Music was composed by Devi Sri Prasad. The tune of "O Manmadhuda" is reused from the title track of the Kannada film Sangama. Music was released on Aditya Music audio label. The following actors appeared in the film's "Nuvvu Ready Nenu Ready" song segment: Genelia, Shriya, Kamna Jethmalani, Charmy, Anushka, Priyamani, and Sneha Ullal.

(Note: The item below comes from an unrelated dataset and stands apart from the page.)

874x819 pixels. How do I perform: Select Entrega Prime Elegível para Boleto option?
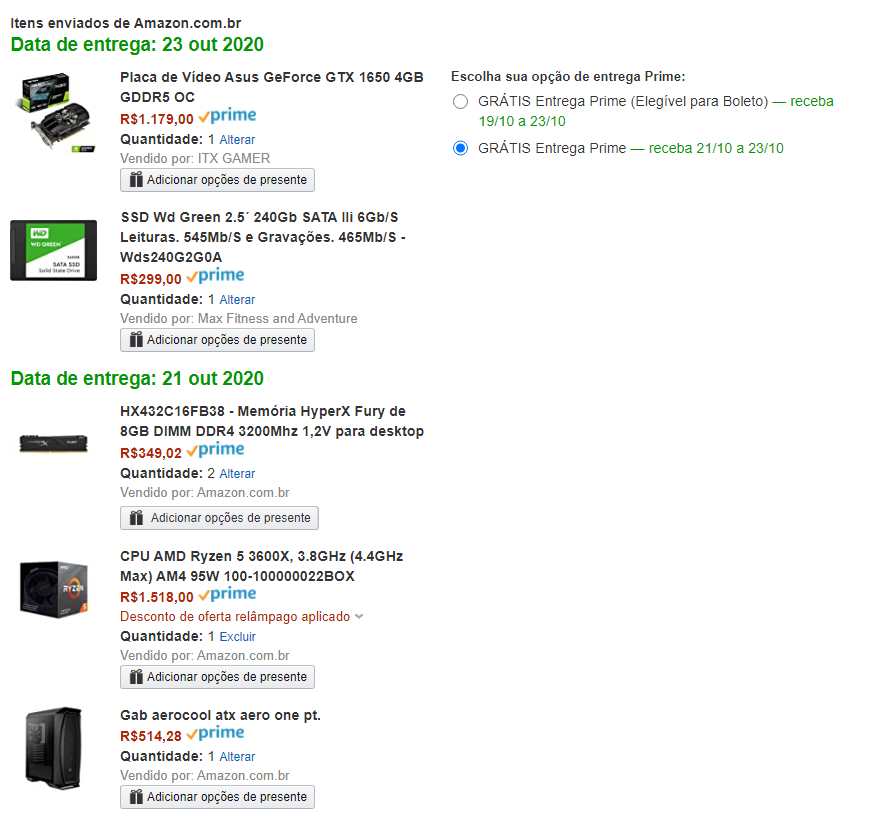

| No. | Title | Lyrics | Singer(s) | Length |
|---|---|---|---|---|
| 1. | "K-I-N-G" | Ramajogayya Sastry | Leslie Lewis, Mamta Mohandas, Devi Sri Prasad (Chorus) | 5:27 |
| 2. | "A to Z" | Ramajogayya Sastry | Naveen Madhav, Priya Himesh | 4:45 |
| 3. | "Chupu Chaalu O Manmadhudaa" | Ramajogayya Sastry | Sagar, Divya | 4:46 |
| 4. | "Yenthapani Chestiviro" | Ramajogayya Sastry, Sahithi | Vaddepalli Srinivas, Priya Himesh | 5:23 |
| 5. | "Ghanana Ghanana" | Ramajogayya Sastry | Ujjayinee | 3:38 |
| 6. | "Nenu Nee Raja" | Ramajogayya Sastry | Rahul Nambiar, Andrea Jeremiah | 5:17 |
| 7. | "Ghanana (Funny)" | Ramajogayya Sastry | Mamta Mohandas | 1:51 |
| 8. | "Nuvvu Ready Nenu Ready" | Ramajogayya Sastry | Shankar Mahadevan, Gopika Poornima, Priyamani (Cameo appearance) | 5:31 |
| 9. | "King (The DSP Mix)" | Ramajogayya Sastry | Devi Sri Prasad | 3:51 |
| Total length: |  |  |  | 40:31 |

== Reception ==

The Times of India gave the film 3 stars out of 5 and wrote: "Being a star-centric film, director Sreenu Vytla sensibly blends action into his comedy plot and succeeds to quite an extent, barring a few lapses. However, the director's forte has always been fun-centric movies, and again he doesn't disappoint on that score." Idlebrain.com rated 3/5 and opined that the film's screenplay is "extremely complicated" and "The director could not evenly distribute the twists in the film."